What is expected: Copy each entry precisely as written, and do not carry over the pictures.

(Stored data)
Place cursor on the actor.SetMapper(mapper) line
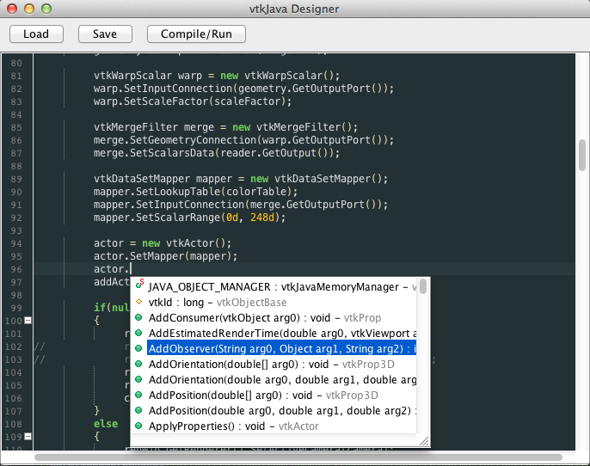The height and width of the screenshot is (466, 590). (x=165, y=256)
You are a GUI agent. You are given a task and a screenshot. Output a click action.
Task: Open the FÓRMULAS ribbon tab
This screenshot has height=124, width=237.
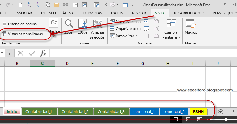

Exercise response:
Place cursor on the actor.SetMapper(mapper) line
The height and width of the screenshot is (466, 590). (x=165, y=256)
You are a GUI agent. You are given a task and a screenshot. Output a click action.
Task: Open the FÓRMULAS ribbon tab
This screenshot has height=124, width=237.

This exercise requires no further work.